Excerpted text:
However, during Singles Day sale in 2021, its sales have already made a sharp drop to 291 million yuan. Its rival Florasis endured the same fate, with sales falling from previous years 519 million yuan to 307 million yuan. Meanwhile Alibaba, China’s largest e-commerce company, recorded a gross merchandise value growth of 8.5% during the event, notably, a record low.
The downward trend in Yatsen’s sales was confirmed in its fourth-quarter financial report. For the fourth quarter of 2021, the company saw its revenue fall 22.1% year-on-year to 1.53 billion yuan, the first-ever drop in quarterly revenue, though its net losses narrowed 69% to 475 million yuan.
“While we began on a strong note in the first half of 2021, we experienced a significant deceleration in the second half, particularly during the fourth quarter,” Jinfeng Huang, founder and CEO of Yatsen, announced in the latest earnings call.

Saved data entries:
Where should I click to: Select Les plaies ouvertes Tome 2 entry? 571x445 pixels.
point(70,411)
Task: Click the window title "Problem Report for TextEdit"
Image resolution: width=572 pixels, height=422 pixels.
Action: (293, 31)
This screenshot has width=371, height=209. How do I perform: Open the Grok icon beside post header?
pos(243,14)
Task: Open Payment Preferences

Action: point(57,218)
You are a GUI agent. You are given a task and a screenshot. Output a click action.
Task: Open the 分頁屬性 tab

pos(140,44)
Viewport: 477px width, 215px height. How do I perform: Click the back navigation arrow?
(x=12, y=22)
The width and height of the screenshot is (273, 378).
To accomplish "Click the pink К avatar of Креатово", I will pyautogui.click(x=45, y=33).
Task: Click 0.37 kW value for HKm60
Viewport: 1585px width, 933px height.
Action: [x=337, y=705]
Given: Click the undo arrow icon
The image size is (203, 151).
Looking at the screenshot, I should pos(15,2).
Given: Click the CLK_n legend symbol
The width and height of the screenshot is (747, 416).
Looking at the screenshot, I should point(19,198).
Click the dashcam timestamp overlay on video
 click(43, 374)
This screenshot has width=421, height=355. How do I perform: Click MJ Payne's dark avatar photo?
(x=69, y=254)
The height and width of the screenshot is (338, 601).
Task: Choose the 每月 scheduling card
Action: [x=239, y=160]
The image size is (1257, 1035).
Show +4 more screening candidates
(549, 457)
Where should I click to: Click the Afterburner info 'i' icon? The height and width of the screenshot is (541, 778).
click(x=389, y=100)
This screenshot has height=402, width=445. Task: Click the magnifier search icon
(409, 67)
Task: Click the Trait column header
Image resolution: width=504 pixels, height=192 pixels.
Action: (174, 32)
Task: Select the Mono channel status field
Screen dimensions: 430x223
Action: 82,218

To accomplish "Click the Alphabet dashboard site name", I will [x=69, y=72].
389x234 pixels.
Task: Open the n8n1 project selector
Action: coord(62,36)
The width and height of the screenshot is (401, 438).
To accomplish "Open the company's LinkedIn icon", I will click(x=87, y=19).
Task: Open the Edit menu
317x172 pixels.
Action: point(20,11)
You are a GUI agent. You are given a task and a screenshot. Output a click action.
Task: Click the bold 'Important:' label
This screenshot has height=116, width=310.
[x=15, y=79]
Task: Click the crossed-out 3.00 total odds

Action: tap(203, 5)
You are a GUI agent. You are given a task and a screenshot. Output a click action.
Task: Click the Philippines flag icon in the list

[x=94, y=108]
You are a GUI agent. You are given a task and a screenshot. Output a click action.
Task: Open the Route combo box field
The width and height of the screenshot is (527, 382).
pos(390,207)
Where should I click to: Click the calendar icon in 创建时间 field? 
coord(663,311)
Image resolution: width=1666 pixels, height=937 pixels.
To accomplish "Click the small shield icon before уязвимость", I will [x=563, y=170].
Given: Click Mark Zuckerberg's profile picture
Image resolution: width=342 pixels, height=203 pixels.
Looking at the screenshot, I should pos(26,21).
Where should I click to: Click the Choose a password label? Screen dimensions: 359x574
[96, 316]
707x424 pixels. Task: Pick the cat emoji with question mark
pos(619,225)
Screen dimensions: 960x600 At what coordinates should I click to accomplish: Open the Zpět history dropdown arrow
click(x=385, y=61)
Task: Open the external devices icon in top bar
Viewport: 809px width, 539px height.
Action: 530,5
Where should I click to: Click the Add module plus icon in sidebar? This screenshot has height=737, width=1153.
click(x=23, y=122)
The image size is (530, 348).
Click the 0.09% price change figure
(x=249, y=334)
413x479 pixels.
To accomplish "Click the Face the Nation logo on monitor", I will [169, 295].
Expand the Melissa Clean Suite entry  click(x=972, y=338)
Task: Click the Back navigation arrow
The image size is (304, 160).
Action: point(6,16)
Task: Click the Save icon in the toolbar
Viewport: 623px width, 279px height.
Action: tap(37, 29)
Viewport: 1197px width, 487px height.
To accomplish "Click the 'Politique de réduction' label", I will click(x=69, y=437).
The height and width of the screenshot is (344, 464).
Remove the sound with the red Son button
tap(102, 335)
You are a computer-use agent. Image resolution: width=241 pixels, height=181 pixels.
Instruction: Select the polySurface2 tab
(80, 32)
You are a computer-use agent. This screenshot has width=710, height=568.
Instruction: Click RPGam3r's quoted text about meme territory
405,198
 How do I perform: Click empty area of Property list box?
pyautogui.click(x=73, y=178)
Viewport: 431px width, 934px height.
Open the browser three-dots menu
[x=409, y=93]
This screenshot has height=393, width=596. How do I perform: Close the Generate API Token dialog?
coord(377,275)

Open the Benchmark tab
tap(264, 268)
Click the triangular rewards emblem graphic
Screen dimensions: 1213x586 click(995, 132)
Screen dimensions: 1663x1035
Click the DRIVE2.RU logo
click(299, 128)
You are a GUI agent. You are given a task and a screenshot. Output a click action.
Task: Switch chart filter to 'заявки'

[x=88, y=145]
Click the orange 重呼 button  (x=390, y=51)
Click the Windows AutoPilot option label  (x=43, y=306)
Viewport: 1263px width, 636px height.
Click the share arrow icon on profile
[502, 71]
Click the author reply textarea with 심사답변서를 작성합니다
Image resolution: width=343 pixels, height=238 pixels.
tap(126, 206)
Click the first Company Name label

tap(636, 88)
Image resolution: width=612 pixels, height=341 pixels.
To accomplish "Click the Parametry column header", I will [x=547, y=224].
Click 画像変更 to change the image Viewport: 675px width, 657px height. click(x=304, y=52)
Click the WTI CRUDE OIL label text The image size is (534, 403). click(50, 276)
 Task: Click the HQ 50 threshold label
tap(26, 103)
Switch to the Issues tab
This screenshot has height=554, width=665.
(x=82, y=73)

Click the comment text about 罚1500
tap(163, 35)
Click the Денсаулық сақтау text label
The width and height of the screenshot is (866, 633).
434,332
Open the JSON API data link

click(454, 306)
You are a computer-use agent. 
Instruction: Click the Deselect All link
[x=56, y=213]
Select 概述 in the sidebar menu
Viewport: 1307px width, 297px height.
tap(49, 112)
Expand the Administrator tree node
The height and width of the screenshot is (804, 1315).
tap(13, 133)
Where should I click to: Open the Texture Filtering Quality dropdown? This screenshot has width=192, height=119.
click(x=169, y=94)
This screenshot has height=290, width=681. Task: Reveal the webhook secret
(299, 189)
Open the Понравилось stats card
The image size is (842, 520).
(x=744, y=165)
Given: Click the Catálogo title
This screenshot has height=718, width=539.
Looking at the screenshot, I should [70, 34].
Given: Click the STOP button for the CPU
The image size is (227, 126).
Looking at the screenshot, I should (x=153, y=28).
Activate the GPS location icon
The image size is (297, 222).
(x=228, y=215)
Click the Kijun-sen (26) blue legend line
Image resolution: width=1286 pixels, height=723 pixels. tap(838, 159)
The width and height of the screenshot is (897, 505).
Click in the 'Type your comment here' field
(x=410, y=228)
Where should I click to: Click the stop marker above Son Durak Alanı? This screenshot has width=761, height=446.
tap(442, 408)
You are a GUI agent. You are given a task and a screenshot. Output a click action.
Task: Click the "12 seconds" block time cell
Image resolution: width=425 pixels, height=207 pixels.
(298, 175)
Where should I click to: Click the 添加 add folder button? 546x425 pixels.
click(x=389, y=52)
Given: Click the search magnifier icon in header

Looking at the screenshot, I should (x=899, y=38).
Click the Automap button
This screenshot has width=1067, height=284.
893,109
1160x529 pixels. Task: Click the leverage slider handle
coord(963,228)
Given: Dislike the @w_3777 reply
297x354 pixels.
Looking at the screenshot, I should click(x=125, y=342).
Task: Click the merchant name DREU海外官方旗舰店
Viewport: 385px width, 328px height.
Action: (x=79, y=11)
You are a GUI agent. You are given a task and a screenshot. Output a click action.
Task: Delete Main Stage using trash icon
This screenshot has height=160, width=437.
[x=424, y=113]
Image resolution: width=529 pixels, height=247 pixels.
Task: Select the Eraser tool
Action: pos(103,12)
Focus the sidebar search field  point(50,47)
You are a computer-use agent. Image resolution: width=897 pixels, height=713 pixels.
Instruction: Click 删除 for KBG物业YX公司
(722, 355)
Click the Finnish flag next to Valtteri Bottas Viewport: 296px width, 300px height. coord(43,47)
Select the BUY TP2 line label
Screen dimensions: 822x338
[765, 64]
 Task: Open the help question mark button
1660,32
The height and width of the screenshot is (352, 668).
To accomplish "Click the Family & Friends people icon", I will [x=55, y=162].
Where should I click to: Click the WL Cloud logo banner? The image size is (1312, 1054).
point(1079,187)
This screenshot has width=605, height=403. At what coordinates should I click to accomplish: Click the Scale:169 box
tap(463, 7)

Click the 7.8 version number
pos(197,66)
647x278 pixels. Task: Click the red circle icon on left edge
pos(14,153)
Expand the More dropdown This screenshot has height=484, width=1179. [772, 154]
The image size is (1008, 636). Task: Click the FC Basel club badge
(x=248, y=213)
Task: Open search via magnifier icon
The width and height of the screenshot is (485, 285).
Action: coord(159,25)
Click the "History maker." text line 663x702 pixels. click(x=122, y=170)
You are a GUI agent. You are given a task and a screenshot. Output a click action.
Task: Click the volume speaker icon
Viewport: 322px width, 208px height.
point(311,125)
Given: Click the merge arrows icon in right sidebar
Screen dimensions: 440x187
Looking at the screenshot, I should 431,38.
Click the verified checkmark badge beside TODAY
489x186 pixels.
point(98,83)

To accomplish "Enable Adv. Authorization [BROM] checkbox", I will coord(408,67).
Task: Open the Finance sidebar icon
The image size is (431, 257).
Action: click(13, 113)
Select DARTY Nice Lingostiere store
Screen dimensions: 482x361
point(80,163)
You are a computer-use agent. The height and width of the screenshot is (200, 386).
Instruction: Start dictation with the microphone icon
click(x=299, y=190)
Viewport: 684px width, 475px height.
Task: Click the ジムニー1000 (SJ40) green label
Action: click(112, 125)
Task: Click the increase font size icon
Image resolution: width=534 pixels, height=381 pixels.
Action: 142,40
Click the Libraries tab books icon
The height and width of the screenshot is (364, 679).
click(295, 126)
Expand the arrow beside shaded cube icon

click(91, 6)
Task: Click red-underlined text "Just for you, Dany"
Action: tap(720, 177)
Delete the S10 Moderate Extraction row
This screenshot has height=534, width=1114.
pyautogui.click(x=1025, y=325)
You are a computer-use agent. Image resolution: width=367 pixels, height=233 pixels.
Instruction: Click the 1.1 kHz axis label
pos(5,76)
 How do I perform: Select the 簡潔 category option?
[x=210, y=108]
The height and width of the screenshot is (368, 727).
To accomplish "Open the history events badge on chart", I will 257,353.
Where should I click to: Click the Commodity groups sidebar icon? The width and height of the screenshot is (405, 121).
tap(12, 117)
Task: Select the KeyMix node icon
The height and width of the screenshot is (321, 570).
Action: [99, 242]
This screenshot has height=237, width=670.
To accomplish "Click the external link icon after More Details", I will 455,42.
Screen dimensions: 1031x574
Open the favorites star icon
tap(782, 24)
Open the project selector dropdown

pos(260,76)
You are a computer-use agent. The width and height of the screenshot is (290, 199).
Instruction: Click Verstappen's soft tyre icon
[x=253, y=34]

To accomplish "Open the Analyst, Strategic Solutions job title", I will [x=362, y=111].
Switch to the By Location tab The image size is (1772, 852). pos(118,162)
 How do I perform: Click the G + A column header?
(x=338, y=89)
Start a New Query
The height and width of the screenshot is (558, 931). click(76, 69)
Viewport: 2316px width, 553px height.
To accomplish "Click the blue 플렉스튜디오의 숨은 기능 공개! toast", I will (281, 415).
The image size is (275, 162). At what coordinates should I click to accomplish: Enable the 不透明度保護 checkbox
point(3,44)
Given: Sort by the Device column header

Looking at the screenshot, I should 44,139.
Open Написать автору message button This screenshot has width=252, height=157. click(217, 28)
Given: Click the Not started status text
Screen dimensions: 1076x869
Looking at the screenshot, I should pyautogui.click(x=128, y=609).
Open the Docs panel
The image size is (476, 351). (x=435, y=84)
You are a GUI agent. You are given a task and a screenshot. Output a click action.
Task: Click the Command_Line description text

Task to carry out: Copy the passage on Yatsen's sales word for word, everything from "However, during Singles" down to "475 million yuan.". This material was taken from a separate source.

Answer space:
However, during Singles Day sale in 2021, its sales have already made a sharp drop to 291 million yuan. Its rival Florasis endured the same fate, with sales falling from previous years 519 million yuan to 307 million yuan. Meanwhile Alibaba, China’s largest e-commerce company, recorded a gross merchandise value growth of 8.5% during the event, notably, a record low.
The downward trend in Yatsen’s sales was confirmed in its fourth-quarter financial report. For the fourth quarter of 2021, the company saw its revenue fall 22.1% year-on-year to 1.53 billion yuan, the first-ever drop in quarterly revenue, though its net losses narrowed 69% to 475 million yuan.